The only items not included in this cap are transportation expenses for the claimant and attendant and translation expenses.

In some cases, adjusters are including the $200 cap for the OCF-18, the new integrated request for assessment and treatment plan, as part of the $2,000 cap. Doing this allows only $1,800 for the assessment and all its related expenses. 

In a couple of cases, adjusters did not want to pay the $200 for the OCF-18, telling the service provider it should not have taken the provider more than one hour to do the preliminary screening and complete the form (even though it did). As a result, the adjuster was only willing to pay the provider’s professional hourly rate.  This is another example of adjusters making medical judgments.

The travel issue is especially critical for professions providing assessment and/or treatment services in the claimant’s home, school, job site or other community location. It appears in some instances, service providers have been asked to do specific assessments because of their expertise, but they were not able to take the referrals due to the cost of travel (e.g. flight, train, gas) and travel time. This limited access to services the claimant required.

For example, a occupational therapist was asked to travel up north to perform an attendant care assessment on a claimant deemed to have suffered a catastrophic injury. Airfare was $900. The trip door-to-door would take approximately 12 hours. On top of this, the therapist received this referral from a rehab company which of course had to earn its share of the cost. The therapist refused the referral. 

Are claimants in remote/rural areas therefore now being denied access to health care?

The general sense seems to be providers are being asked to “water down” their assessments and treatment services. Some providers are finding creative ways of addressing the needs of claimants and their respective College’s requirements for minimum standard of practice while trying to work within the new system.

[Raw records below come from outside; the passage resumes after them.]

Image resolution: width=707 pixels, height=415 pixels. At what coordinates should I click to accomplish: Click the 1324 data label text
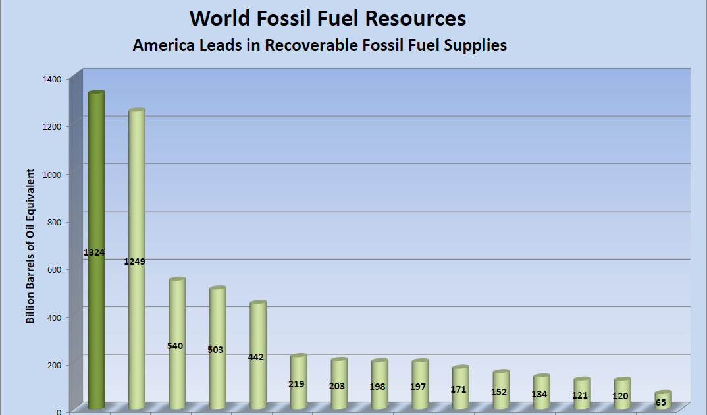point(93,252)
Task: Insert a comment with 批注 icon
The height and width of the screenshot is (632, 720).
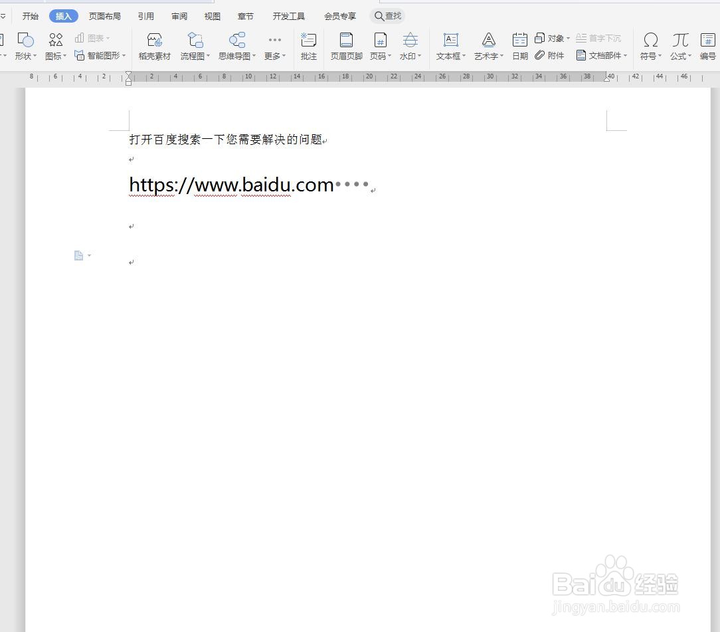Action: pos(308,45)
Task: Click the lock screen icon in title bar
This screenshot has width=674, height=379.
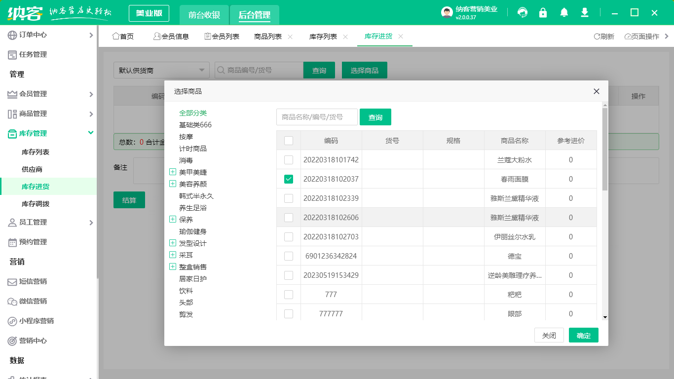Action: click(x=543, y=12)
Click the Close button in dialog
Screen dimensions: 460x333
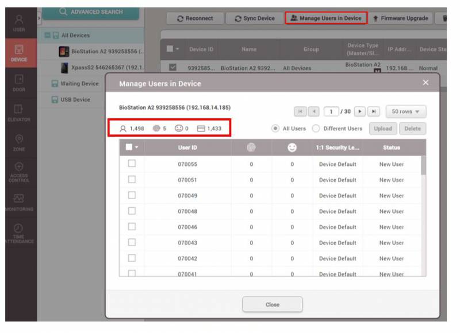tap(272, 305)
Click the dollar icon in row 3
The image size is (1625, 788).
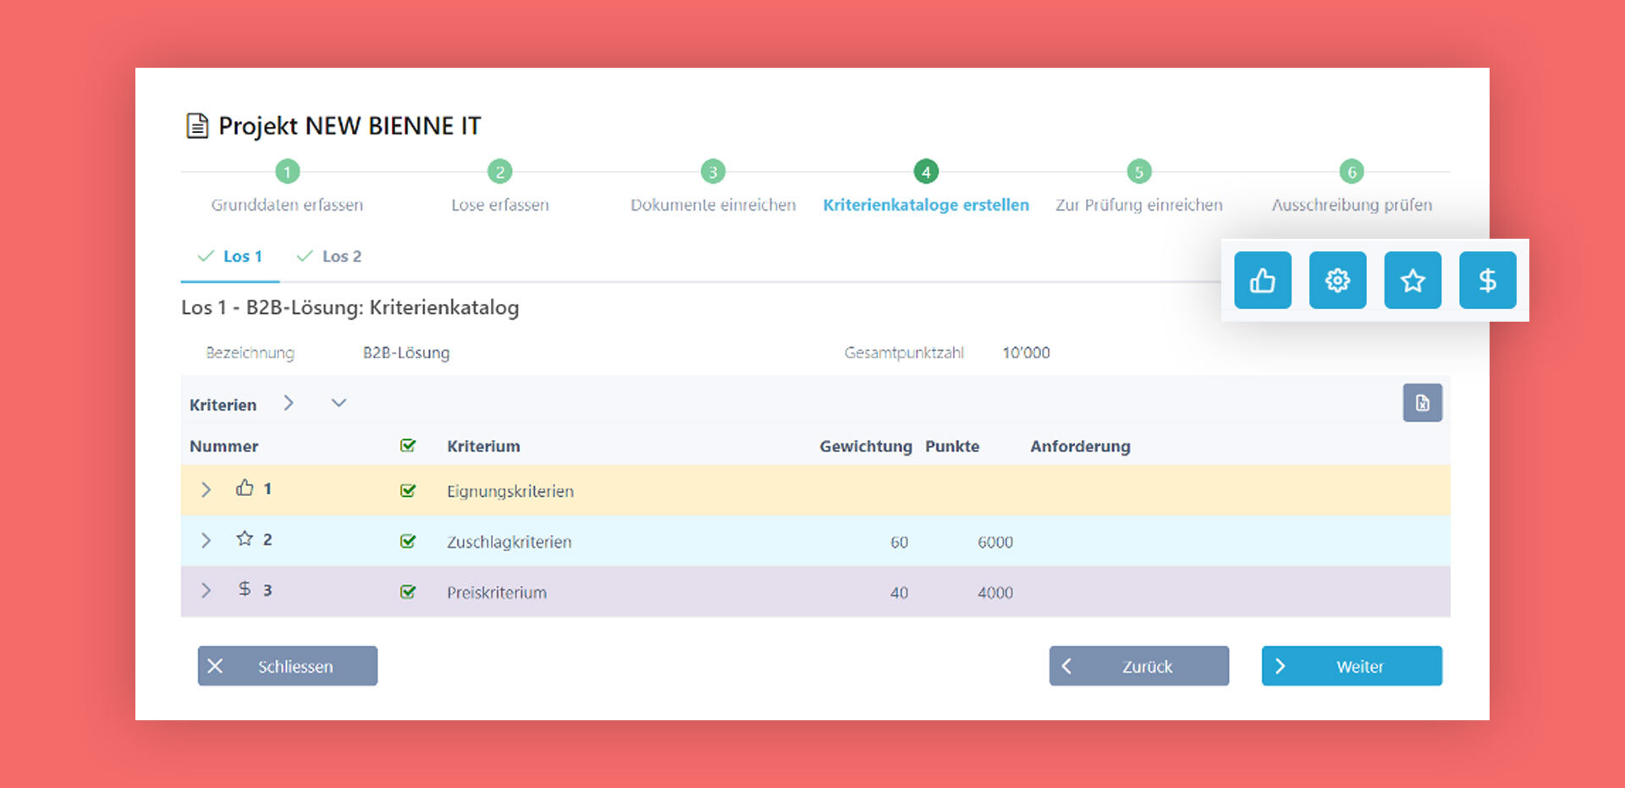[245, 589]
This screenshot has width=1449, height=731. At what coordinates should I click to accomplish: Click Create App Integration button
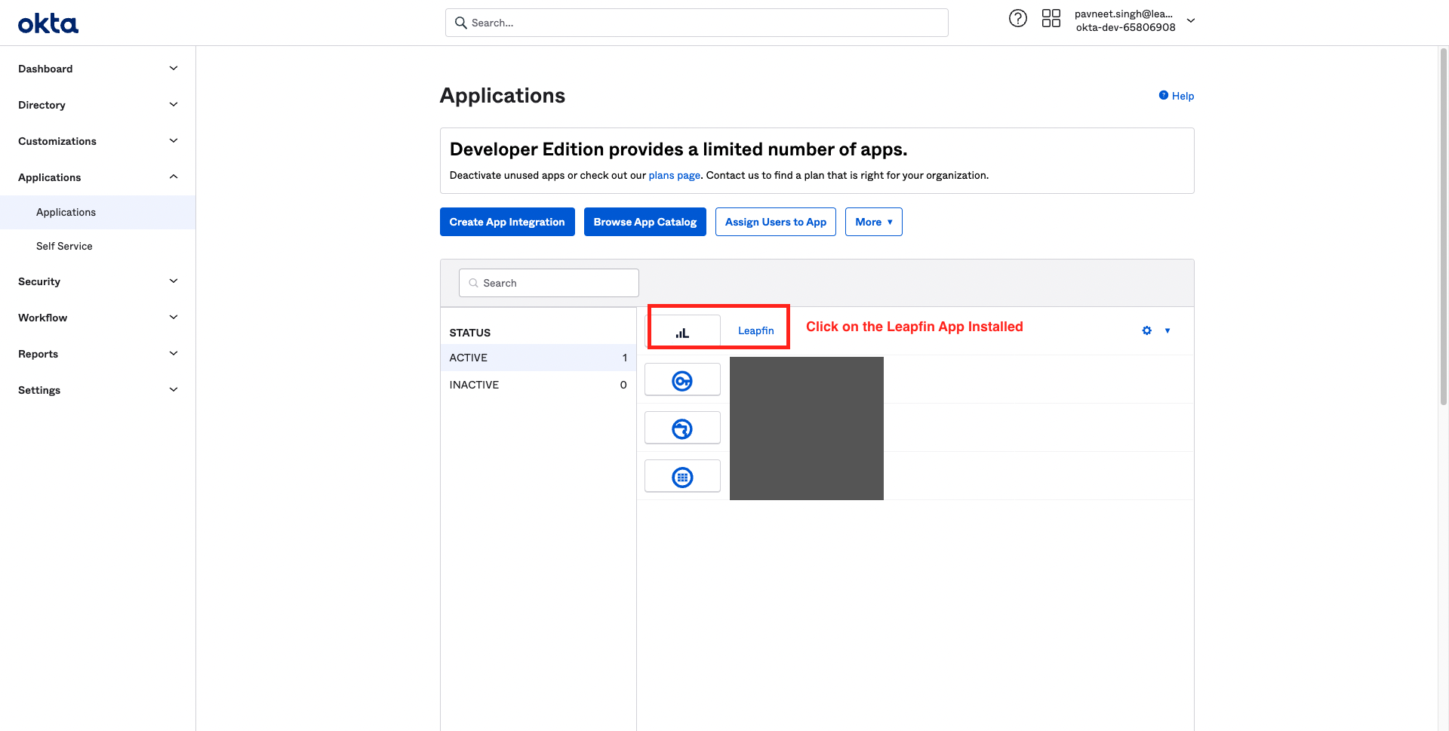coord(507,222)

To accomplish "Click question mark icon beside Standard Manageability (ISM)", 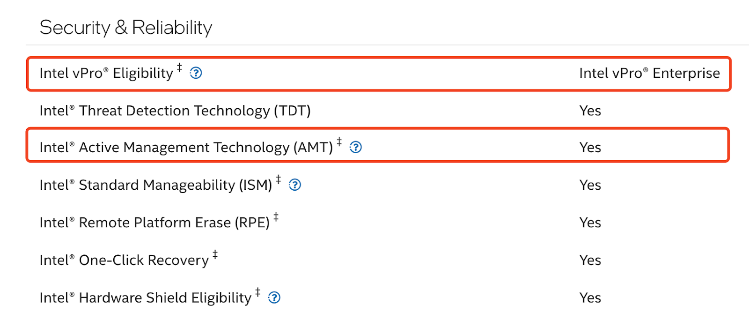I will pos(295,185).
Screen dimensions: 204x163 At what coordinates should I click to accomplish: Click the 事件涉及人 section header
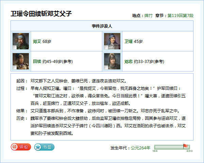pos(102,26)
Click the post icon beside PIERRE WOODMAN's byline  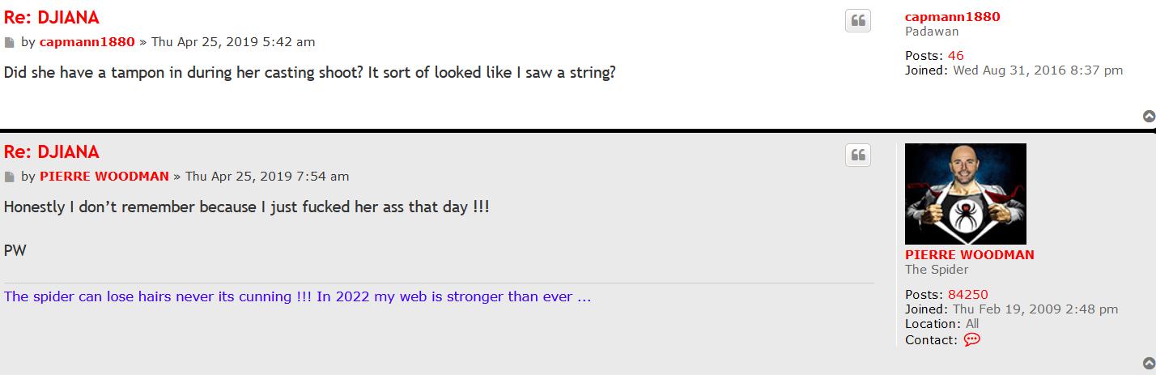pyautogui.click(x=10, y=177)
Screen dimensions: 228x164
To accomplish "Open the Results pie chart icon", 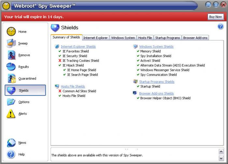I will point(11,67).
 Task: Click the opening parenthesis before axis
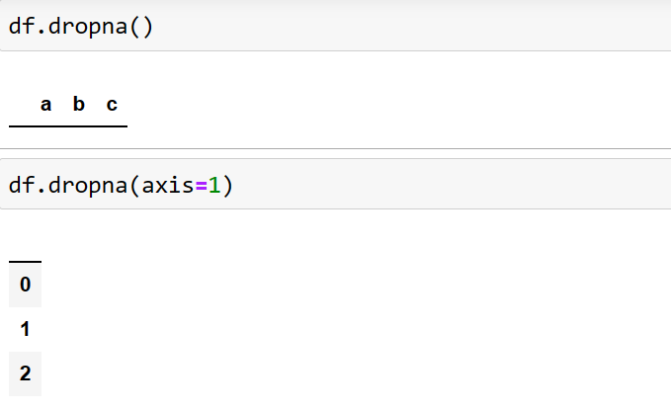point(134,185)
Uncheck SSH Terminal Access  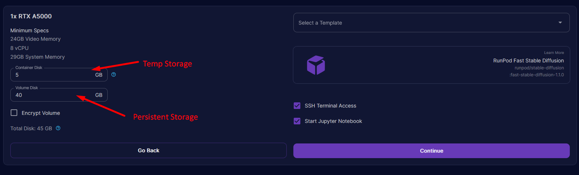pos(297,106)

For example, providers might take a close look at their assessments and take out components that could be addressed in a separate, future assessment, or perhaps be performed more appropriately by another professional at a lower cost (such as “testing.”). In other cases, initial assessments are becoming a “screening” tool rather than full assessments. 

Some providers are contacting claimants and their legal representatives to request coverage of the additional cost beyond the $2,000 cap. If they agree, full assessments are done and the cost is covered under the tort side of the claim. If not, the referral is potentially refused or only a partial assessment or screening is done. In response to this assessment dilemma, some but not all rehab associations have produced guidelines for assessments or screening to assist their members.

Some say the $2,000 cap appears to be limiting or delaying access to the more complex assessments and subsequent specialized treatment performed by various professional groups. This observation is alarming because claimants requiring these types of assessments often have serious and usually multiple injuries.

Also of great concern is the anecdotal evidence of under-qualified providers agreeing to do some of these types of assessments within the $2,000 cap. One particular professional group has gone as far as to recommend to its members that if thes
e providers are professional peers, they are to be reported to their College for review of competency. All rehab professional groups know to do this according to their standard of practice.

Overall, in the area of assessments, the potential impact of the reforms might be threefold: 1) an increase in number of assessments by different providers that might have been done by just one provider in the pre-reform era; 2) access to specific therapy might be delayed extensively because of this drawn-out process of assessment; and 3) valuable time and dollars are taken away from essential treatment because assessment components are being integrated into treatment sessions.